Aspirin interacts with anticoagulants (warfarin), antiplatelets (clopidogrel), and NSAIDs, amplifying bleeding risk.⁴ It reduces efficacy of antihypertensives and increases methotrexate toxicity.⁴ Alcohol enhances GI bleeding potential. Precautions for elderly, pregnant women (avoid in third trimester due to fetal ductus arteriosus closure), and asthmatics.³ Stop 7-10 days before surgery to normalize platelet function.⁴ Monitor in gout patients as it affects uric acid levels. Those with G6PD deficiency risk hemolysis.⁴

Impact on Biomarkers

Aspirin prolongs bleeding time and reduces platelet aggregation markers like thromboxane B2.⁴ It may elevate liver enzymes (ALT/AST) with high doses and affect kidney function tests (creatinine, BUN).⁴ Salicylate levels in blood monitor toxicity; therapeutic range 10-30 mg/dL for anti-inflammatory use.⁵ Influences inflammatory markers like CRP indirectly via reduced inflammation.⁴

Overdose and Toxicity

Overdose risks salicylate poisoning: tinnitus, vertigo, nausea, hyperventilation, metabolic acidosis.⁴ Severe cases cause confusion, seizures, coma, and multi-organ failure.
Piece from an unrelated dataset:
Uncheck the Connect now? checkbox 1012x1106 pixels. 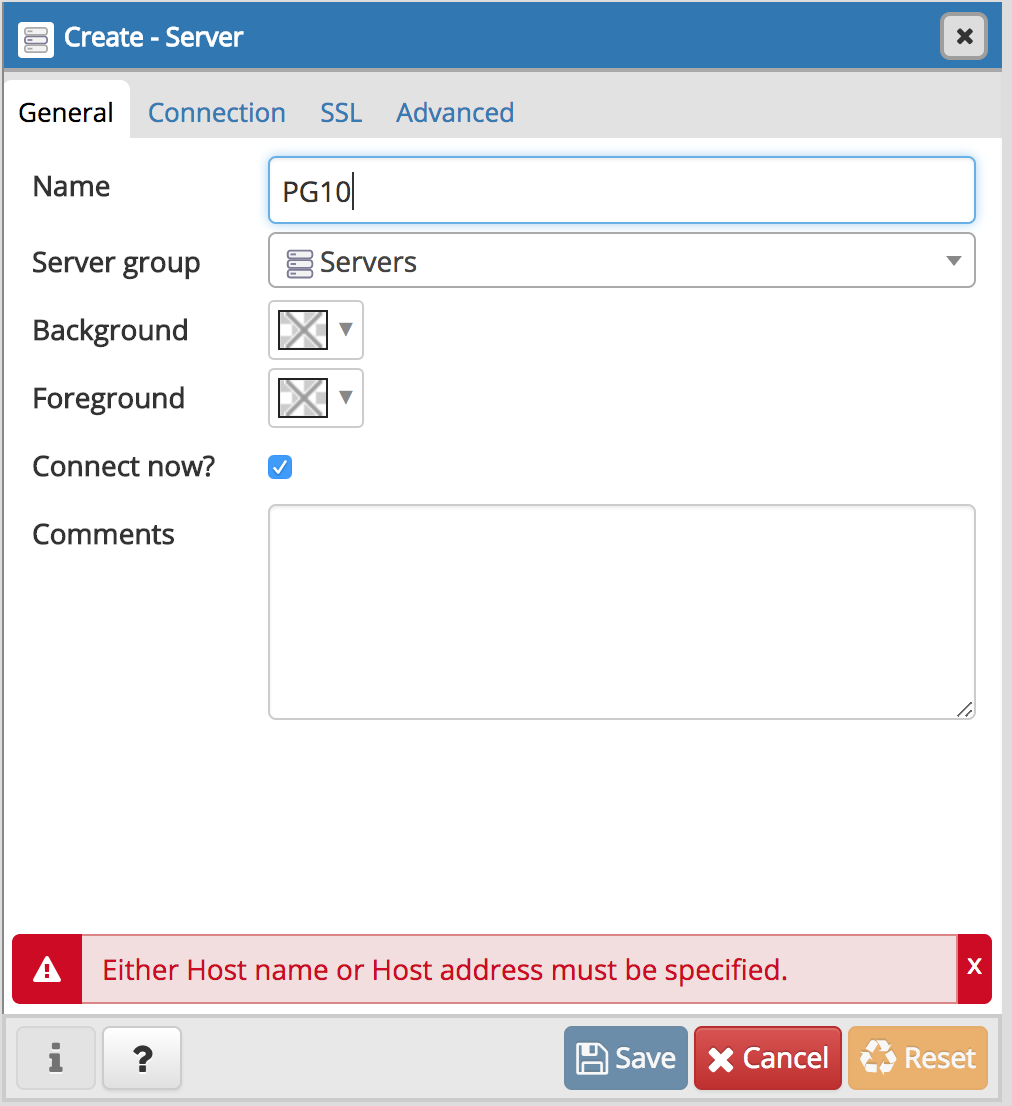[x=280, y=467]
Safe upper limit is 4 g/day for adults; low-dose chronic use under 325 mg/day minimizes risks.⁴ Acute lethal dose around 200-500 mg/kg. Treatment involves activated charcoal, alkalinization, and hemodialysis for severe toxicity.³

Disclaimer

The information provided in this document is for educational purposes only and does not constitute medical advice. It is essential to consult with a qualified healthcare professional for any health concerns or before making any decisions related to your health or treatment.